The perception of space can be represented using vector or raster representation models. Both models represent reality differently.
Vector representation model: In this model, a geographic region is represented as points, lines and polygons. Each point has a specific coordinate. This model is very effective for representing objects and features. Vector model uses vector data.
Raster representation model: In this model, a geographic region is perceived as being composed of square cells arranged as a 2-D array or grid (raster data). Each cell is known as a picture element or a ‘pixel’. Each pixel has coordinates and an attribute. The size of the pixel determines the level of spatial detail. The portion of the Earth's surface that the single pixel represents may not be homogeneous, but the pixel will record one single value and all details within a pixel get lost. A raster model is more effective in representing continuous fields than discrete objects.

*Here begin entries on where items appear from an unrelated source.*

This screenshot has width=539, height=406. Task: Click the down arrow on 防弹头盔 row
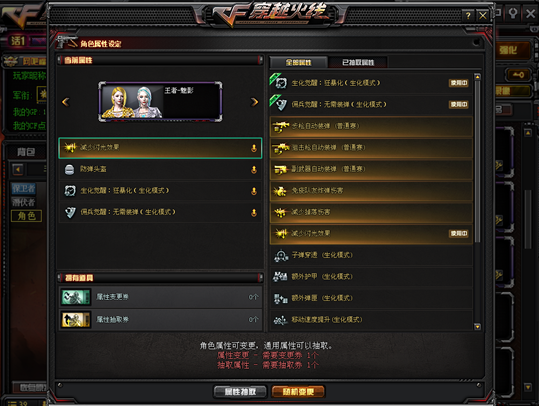click(x=254, y=169)
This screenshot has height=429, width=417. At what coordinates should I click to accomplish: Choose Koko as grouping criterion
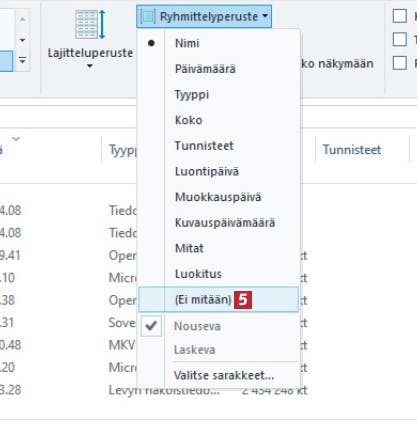188,120
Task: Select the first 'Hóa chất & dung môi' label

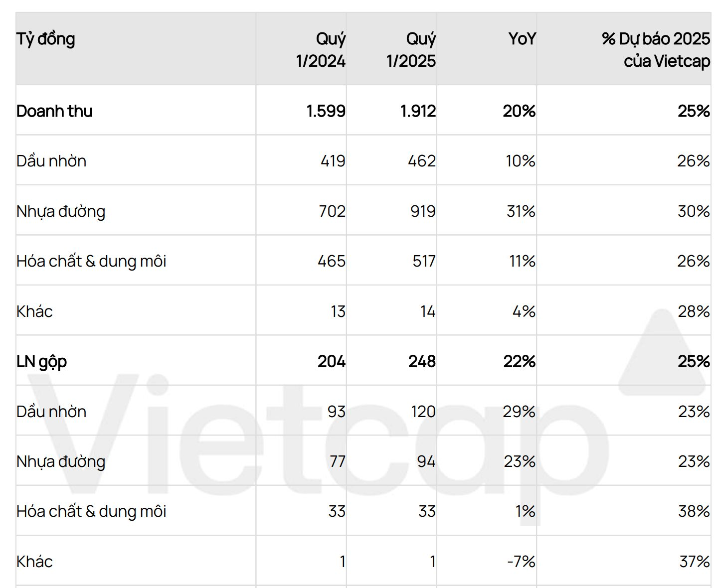Action: (91, 261)
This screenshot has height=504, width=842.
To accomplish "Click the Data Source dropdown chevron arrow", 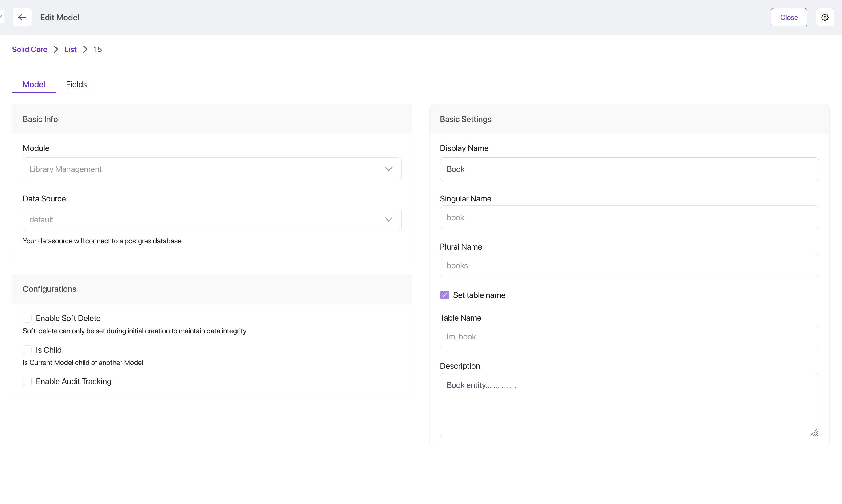I will (389, 219).
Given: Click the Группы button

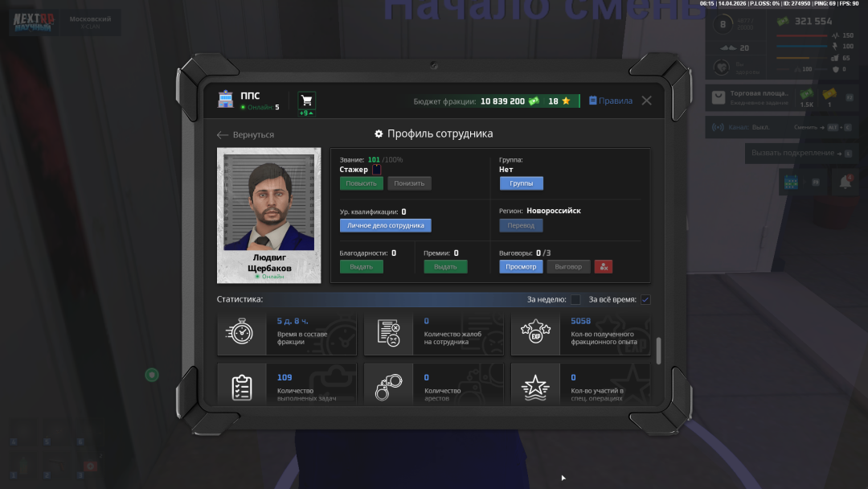Looking at the screenshot, I should tap(521, 183).
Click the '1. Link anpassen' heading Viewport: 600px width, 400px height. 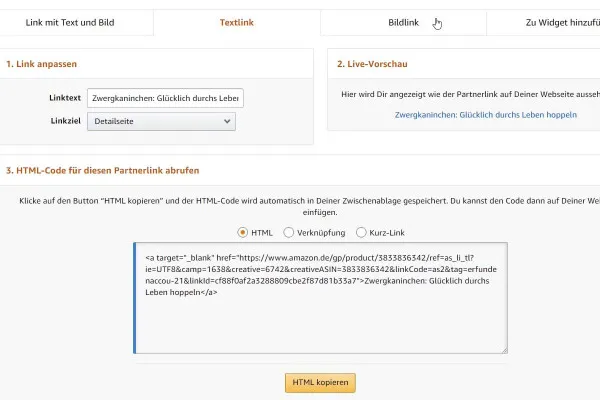point(42,64)
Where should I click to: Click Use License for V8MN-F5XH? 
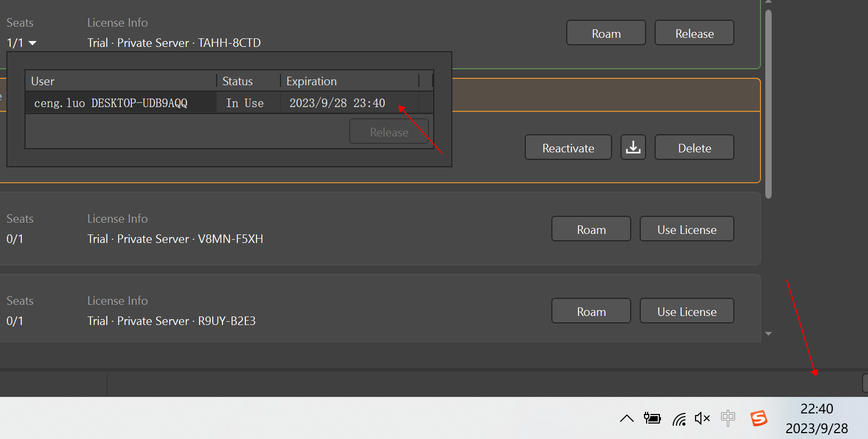click(687, 229)
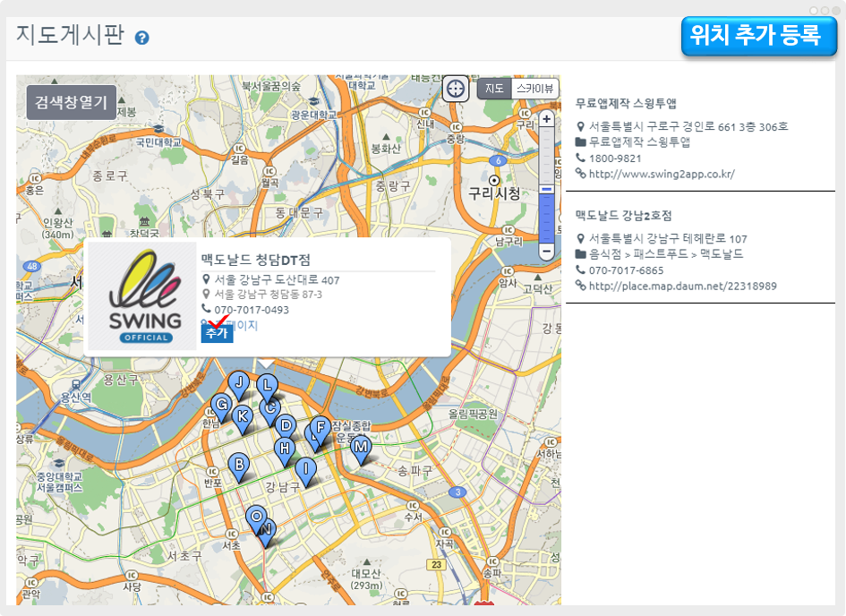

Vector versus raster models: As mentioned earlier vector and raster models represent reality differently. Vector is better for representing objects and features while raster is better for representing continuous fields.
There is also a basic difference in how vector and raster data are generated. Generally field measurements are vector while images from aircrafts and satellites are raster. Vector is storage effective while raster results in great data volumes. The processing strategies to manipulate vector and raster data, and the tools (software packages) to handle vector and raster data differ.
Overall, the vector model is closer to the way in which the human mind perceives the Earth.